Blandine, contrite et honteuse de tant de bonté de la part de son confesseur, écouta la suite.
" J'applique les méthodes de pénitence qu'un pasteur anglais, le Révérend Willie, a longuement décrit dans un ouvrage précieux. De la même manière que j'ai forcé votre bouche au silence, il me faudra vous faire oublier ce corps qui est un appel à la luxure. Qu'il soit immobilisé, que vos mains ne puissent se livrer à une besogne que la morale et Notre Seigneur réprouvent. "
Il lui avait lié les poignets derrière le dos et poursuivant son homélie, il entreprit de lui ligoter les coudes. Il serra vigoureusement les liens et le torse de Blandine se cabra lorsque ses coudes furent complètement entravés, se touchant l'un, l'autre.

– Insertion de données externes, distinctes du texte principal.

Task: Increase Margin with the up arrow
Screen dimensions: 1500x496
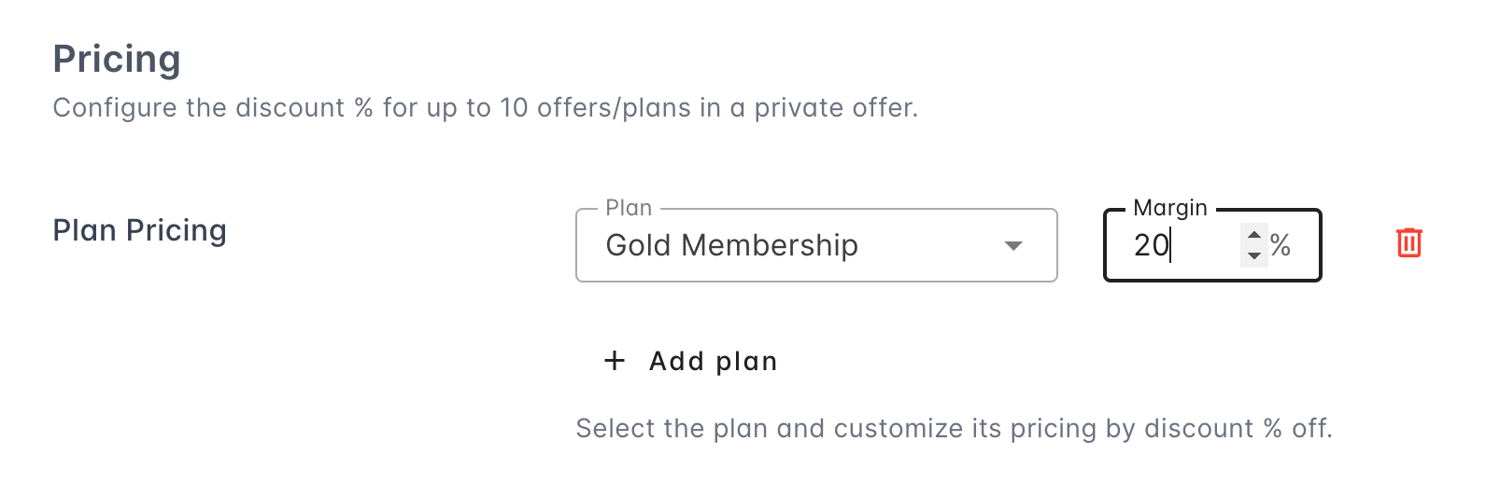Action: point(1254,235)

" Ainsi que ces mamelles heureusement placées là par notre Créateur pour nourrir les fruits d'une Sainte Union et que vous transformez en objets impurs par le simple fait d'apparaître nue devant la Sainte Vierge. "
Le bon Père enroula une corde autour de la poitrine de Blandine, au-dessus puis en dessous de ses seins. Il termina par la taille qu'il enserra de deux tours avant d'achever cet ouvrage pieux par une brutale traction sur les deux extrémités de la corde qu'il noua par devant.

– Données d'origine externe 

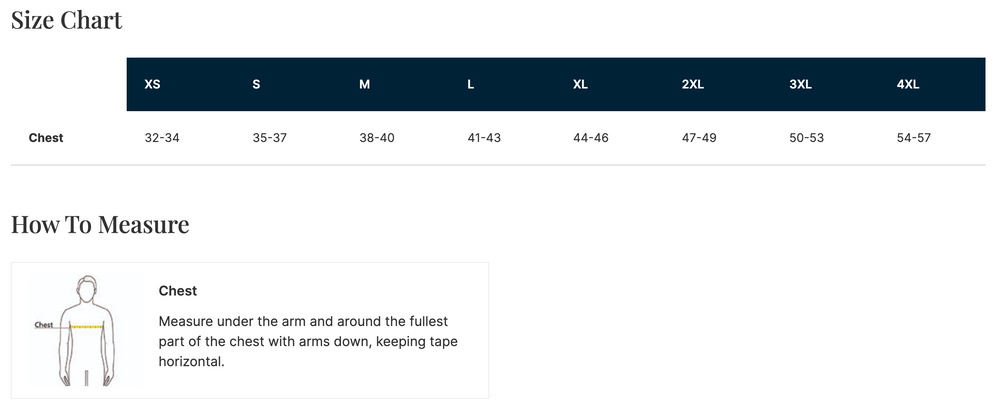Select the 3XL size column header
The image size is (1000, 400).
pos(800,85)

La corde se tendit, restreignant la taille, puis la poitrine, mordant la chair tendre des seins de Blandine qui crut perdre le souffle. Ses jambes s'affaissèrent, elle trébucha, mais le collier la retint. Elle manqua s'étrangler avant que le Père, charitable, l'aidât à se redresser.

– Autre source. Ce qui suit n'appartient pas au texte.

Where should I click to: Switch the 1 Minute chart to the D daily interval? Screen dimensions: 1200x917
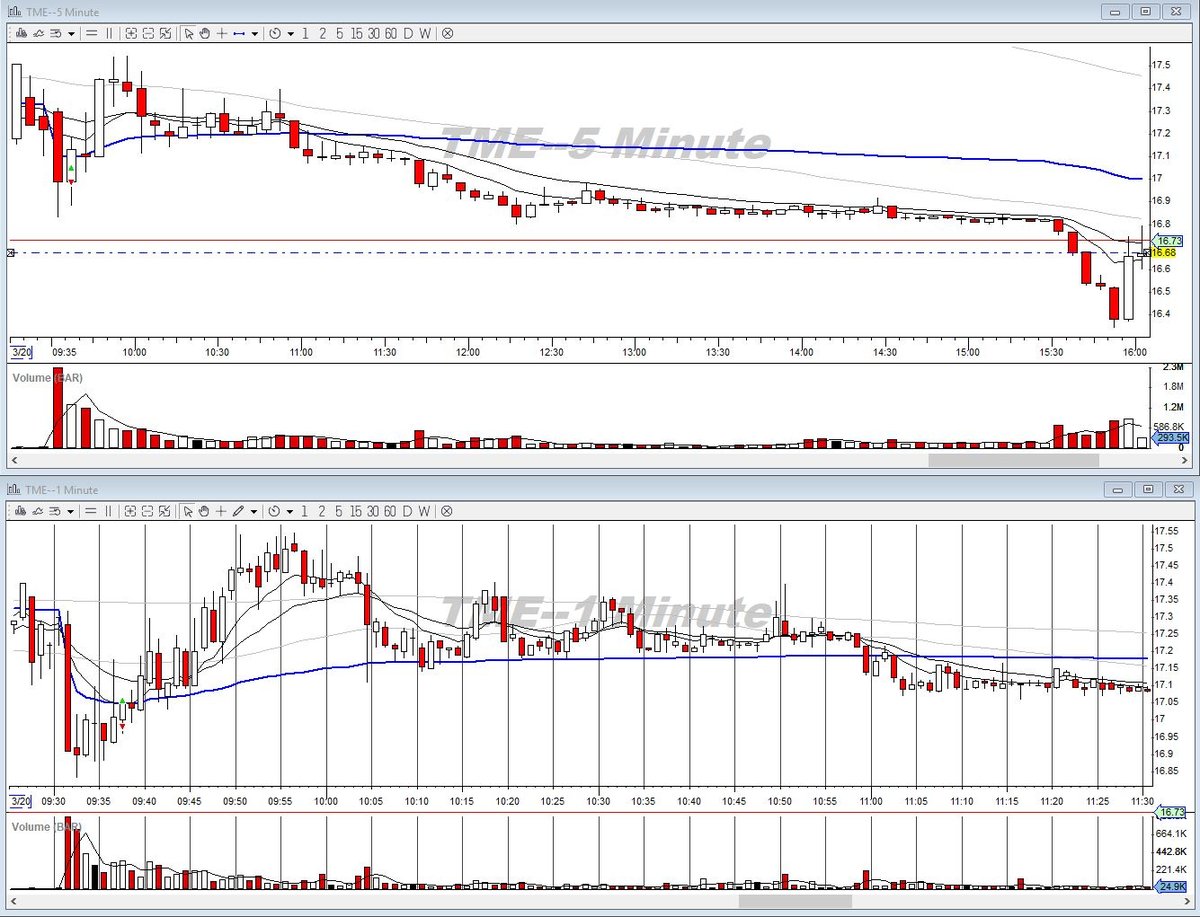pos(408,511)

" Ma fille vous voici en situation de pénitence. Songez donc à votre Sainte Patronne qui périt, livrée aux bêtes féroces par des païens. Ne ressentez vous pas le souffle du démon s'échapper de votre corps soumis à la contrainte. "
Blandine gémit un oui assourdi au travers du bâillon. Ses bras, ses poignets ligotés, sa poitrine garrottée, ressentaient les brûlures du démon. Elle respirait rapidement, le souffle court : le démon effectivement voulait sortir de son corps souillé. Tant de bonté de la part du cousin de Madame, son aide qu'il lui apportait afin qu'elle gagnât son salut, l'émouvait au plus profond d'elle-même. Une reconnaissance infinie emplit ses pensées, et des larmes lui vinrent aux yeux. Elle sut alors que tout cet appareillage de cordes, de chaînes et de cuir l'emporterait vers la Rédemption de ses péchés.
Le Saint Homme lui caressa gentiment les cheveux, lui enleva ses lunettes et recula. Il la bénit d'un signe de croix et la quitta sur quelques mots.
" Priez ma pauvre fille. Priez de toute votre âme éperdue. Je viendrais à l'aube vous débarrasser de ces instruments. "
Il s'éloigna, éteint la lumière et ferma la porte.
Blandine se retrouva debout dans le noir, seule. Dans la tenue de pénitente qui était sienne, bâillonnée, entravée, juchée sur ces hauts talons, elle se mit à prier. Et tandis que dehors, le vent chassait l'orage, les suppliques muettes de Blandine montèrent vers les cieux.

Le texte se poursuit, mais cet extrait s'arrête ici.